[EXERCISE GOAL]:
Please print out every entry below, verbatim.

RECORDS SHOWN section start

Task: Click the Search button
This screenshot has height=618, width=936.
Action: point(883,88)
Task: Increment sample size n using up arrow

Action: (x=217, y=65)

RECORDS SHOWN section end

[TASK RESULT]:
Task: Click the Search button
This screenshot has height=618, width=936.
Action: point(883,88)
Task: Increment sample size n using up arrow

Action: (x=217, y=65)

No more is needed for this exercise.